## begin TASK DATA

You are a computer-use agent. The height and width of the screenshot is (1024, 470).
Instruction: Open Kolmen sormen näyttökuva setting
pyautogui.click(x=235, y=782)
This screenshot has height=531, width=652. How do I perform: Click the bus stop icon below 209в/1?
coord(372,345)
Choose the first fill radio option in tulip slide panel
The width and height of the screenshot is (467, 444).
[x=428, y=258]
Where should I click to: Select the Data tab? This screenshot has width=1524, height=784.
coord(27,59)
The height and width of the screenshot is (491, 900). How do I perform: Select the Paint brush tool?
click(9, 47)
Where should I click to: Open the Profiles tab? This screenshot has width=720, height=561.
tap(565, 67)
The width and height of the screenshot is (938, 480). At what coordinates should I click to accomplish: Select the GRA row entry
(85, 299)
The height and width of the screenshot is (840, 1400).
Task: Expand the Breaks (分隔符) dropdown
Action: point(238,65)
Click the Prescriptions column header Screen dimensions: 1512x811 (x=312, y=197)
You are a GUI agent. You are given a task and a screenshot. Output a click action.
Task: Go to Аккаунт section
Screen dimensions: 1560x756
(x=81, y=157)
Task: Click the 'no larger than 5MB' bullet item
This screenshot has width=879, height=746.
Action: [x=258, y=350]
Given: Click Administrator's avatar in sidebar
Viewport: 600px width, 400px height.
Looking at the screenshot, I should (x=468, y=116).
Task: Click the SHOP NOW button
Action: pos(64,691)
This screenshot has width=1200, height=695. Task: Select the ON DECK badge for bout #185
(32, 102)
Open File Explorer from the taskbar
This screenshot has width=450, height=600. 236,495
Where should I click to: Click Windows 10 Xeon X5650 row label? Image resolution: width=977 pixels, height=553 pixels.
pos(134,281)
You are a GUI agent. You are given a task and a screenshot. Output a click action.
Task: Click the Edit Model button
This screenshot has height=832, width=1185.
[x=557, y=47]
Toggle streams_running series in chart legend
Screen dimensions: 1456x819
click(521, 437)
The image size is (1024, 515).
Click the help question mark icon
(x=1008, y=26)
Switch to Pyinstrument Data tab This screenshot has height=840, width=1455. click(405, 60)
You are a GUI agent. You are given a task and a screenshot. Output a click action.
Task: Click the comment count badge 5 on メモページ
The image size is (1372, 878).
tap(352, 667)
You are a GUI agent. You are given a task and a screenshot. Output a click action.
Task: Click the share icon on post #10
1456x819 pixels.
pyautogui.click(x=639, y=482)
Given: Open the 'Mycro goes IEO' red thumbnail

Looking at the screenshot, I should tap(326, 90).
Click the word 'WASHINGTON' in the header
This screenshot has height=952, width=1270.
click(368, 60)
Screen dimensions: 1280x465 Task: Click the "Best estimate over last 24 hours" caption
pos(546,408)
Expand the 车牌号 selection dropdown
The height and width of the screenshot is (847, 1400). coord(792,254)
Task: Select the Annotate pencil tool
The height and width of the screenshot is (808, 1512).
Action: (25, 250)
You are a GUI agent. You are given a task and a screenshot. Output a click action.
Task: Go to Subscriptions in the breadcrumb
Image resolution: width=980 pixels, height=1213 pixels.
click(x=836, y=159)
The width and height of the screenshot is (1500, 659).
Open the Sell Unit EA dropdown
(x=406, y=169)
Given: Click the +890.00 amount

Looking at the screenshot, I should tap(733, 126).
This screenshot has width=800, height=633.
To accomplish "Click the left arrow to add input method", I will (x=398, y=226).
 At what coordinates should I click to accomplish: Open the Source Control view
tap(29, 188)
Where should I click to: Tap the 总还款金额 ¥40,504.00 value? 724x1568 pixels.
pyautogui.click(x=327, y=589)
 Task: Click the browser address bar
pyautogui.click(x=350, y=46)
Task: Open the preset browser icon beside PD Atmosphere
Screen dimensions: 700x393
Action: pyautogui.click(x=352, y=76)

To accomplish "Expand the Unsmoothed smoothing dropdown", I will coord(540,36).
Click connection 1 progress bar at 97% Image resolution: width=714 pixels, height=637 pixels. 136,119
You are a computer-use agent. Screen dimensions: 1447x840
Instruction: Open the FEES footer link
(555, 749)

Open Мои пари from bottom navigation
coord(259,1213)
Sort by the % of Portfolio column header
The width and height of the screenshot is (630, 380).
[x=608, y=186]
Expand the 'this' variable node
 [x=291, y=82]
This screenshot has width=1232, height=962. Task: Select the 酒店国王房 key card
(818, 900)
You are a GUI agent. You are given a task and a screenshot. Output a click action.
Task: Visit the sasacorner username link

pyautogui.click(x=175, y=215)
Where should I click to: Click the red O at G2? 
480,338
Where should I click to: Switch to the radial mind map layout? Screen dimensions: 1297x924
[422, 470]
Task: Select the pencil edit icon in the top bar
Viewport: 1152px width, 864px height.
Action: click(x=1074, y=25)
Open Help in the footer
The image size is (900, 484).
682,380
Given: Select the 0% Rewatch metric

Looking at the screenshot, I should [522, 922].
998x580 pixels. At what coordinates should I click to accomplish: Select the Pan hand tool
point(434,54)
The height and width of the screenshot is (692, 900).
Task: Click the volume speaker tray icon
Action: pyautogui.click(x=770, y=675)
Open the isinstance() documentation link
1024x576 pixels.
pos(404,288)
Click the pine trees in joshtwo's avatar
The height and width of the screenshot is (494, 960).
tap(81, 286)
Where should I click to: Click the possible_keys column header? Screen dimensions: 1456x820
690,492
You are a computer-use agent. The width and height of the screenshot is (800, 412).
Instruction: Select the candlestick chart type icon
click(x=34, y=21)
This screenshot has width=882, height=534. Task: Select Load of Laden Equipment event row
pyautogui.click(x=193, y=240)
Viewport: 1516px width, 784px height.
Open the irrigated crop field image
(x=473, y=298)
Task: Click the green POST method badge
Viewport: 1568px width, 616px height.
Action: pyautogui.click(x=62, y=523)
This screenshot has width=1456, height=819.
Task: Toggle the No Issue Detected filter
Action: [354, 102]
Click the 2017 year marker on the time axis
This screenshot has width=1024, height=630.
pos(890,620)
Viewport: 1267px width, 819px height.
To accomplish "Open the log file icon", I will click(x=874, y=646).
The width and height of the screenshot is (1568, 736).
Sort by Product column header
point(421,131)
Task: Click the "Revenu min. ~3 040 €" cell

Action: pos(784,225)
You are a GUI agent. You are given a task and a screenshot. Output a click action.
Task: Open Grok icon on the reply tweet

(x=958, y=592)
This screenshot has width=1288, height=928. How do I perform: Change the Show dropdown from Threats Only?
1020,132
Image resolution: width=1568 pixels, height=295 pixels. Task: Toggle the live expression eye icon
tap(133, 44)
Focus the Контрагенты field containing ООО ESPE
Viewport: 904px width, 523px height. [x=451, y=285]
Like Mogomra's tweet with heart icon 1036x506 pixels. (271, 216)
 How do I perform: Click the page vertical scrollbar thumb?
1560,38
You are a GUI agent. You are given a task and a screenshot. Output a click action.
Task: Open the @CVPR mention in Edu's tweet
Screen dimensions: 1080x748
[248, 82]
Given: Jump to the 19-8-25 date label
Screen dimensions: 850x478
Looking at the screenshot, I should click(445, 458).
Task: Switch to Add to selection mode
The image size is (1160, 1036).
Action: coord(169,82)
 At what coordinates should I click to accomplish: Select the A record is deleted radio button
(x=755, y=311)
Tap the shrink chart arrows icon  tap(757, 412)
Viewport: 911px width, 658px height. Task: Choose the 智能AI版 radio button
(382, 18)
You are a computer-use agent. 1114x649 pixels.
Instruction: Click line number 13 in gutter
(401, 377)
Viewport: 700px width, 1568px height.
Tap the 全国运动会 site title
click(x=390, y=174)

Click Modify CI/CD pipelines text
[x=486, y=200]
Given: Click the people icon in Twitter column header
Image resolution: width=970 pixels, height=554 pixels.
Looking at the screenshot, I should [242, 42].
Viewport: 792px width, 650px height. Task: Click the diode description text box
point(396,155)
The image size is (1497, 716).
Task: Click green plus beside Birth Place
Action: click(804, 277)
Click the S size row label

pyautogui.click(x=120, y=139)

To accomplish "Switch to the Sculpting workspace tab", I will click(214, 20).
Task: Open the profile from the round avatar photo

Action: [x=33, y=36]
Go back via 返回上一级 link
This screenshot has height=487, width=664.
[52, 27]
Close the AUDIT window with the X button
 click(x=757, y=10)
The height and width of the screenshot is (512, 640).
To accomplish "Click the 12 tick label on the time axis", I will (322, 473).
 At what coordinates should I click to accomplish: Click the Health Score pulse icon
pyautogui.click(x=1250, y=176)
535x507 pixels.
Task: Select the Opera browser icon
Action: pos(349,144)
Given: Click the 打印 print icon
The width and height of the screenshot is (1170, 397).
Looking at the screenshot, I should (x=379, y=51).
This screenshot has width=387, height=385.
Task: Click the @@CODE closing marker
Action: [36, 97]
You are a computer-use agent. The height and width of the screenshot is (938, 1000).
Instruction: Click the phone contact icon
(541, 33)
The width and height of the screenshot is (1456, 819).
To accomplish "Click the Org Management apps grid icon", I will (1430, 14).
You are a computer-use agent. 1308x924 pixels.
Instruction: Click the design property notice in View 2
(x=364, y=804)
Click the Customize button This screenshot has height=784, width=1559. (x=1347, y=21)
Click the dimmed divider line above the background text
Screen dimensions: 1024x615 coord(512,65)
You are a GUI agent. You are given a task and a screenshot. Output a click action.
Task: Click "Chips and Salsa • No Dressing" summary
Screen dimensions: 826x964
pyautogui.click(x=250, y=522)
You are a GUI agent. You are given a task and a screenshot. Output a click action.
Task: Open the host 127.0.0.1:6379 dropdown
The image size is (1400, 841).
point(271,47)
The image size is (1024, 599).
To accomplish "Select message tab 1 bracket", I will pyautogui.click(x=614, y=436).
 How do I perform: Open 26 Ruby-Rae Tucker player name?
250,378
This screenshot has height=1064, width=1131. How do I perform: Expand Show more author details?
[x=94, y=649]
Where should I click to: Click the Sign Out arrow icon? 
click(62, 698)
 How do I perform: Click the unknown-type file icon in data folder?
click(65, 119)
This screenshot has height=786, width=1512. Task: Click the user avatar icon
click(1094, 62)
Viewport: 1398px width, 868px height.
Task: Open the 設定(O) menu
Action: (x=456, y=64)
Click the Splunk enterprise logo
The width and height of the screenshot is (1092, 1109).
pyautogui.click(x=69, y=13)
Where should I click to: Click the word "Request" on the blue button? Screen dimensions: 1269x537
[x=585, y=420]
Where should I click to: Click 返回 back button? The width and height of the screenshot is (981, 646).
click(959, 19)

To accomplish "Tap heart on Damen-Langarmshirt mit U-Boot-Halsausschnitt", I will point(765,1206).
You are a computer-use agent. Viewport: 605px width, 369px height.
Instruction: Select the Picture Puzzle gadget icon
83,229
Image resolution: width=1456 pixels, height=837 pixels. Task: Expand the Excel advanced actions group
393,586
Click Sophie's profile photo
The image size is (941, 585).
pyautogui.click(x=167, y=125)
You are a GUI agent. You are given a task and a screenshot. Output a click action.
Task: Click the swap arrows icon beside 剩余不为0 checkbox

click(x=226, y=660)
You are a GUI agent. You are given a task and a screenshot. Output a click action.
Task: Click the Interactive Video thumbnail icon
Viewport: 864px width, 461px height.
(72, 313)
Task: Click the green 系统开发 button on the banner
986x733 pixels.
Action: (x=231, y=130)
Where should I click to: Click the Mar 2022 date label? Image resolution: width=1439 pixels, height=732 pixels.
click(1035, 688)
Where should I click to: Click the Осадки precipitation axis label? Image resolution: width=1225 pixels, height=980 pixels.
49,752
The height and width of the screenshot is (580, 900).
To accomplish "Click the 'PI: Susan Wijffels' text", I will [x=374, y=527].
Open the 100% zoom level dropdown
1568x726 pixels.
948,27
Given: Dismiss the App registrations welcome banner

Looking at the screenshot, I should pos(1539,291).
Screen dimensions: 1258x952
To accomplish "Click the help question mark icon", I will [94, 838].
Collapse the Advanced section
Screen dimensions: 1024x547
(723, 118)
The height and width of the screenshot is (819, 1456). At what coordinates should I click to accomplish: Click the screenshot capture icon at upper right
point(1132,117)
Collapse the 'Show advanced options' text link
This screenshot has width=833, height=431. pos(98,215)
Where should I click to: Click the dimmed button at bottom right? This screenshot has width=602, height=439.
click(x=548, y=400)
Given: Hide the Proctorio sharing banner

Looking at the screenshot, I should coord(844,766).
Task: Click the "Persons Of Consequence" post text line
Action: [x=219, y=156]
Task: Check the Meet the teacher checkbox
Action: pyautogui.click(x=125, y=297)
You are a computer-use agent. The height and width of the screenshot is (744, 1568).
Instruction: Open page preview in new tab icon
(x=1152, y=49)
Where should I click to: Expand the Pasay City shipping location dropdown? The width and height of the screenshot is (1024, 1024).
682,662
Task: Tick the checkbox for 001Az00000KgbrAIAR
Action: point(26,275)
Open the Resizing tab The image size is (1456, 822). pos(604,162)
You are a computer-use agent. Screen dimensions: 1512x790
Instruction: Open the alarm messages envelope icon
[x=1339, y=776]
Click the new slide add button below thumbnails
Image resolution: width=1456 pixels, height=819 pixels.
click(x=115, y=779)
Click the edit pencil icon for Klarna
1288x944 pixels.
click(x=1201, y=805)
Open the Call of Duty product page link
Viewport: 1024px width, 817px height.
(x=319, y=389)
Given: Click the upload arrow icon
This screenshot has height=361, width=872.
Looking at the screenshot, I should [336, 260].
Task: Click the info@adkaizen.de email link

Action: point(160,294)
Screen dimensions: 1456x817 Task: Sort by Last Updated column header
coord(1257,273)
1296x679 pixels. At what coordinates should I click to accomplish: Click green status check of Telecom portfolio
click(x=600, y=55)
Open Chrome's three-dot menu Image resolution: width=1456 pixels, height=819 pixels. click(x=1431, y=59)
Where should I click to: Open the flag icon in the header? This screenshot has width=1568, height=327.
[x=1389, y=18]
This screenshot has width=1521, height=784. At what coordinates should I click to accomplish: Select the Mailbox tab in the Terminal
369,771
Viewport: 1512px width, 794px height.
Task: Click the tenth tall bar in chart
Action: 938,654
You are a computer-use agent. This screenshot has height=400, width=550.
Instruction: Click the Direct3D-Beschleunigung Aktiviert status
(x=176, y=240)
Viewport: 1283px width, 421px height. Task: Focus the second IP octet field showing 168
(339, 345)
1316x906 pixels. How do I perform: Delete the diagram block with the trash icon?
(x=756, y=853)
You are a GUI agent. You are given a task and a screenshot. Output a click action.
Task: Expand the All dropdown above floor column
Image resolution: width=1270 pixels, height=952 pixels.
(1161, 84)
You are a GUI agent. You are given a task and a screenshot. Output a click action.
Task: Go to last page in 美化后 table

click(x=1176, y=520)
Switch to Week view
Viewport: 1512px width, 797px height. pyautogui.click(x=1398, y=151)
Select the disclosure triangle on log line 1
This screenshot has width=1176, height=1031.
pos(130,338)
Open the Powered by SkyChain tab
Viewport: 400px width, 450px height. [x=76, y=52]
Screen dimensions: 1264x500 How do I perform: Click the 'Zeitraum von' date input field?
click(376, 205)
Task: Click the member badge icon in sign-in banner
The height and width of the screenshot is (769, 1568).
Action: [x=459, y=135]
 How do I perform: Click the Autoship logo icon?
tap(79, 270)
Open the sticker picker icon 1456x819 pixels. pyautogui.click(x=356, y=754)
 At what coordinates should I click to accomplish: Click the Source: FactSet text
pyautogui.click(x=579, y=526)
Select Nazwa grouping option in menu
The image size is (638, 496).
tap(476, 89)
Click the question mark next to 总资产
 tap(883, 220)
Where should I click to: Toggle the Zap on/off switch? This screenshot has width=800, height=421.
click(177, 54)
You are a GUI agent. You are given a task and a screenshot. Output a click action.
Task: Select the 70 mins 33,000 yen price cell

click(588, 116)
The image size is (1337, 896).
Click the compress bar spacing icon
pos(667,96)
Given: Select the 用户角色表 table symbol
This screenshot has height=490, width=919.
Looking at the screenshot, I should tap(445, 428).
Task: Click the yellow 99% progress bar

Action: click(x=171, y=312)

## end TASK DATA

▶ GIVEN REQUEST
Copy the records from the start through the line containing "coord(27,59)", keeping every line exactly as it stands, that line included.

▶ FULL ANSWER
You are a computer-use agent. The height and width of the screenshot is (1024, 470).
Instruction: Open Kolmen sormen näyttökuva setting
pyautogui.click(x=235, y=782)
This screenshot has height=531, width=652. How do I perform: Click the bus stop icon below 209в/1?
coord(372,345)
Choose the first fill radio option in tulip slide panel
The width and height of the screenshot is (467, 444).
[x=428, y=258]
Where should I click to: Select the Data tab? This screenshot has width=1524, height=784.
coord(27,59)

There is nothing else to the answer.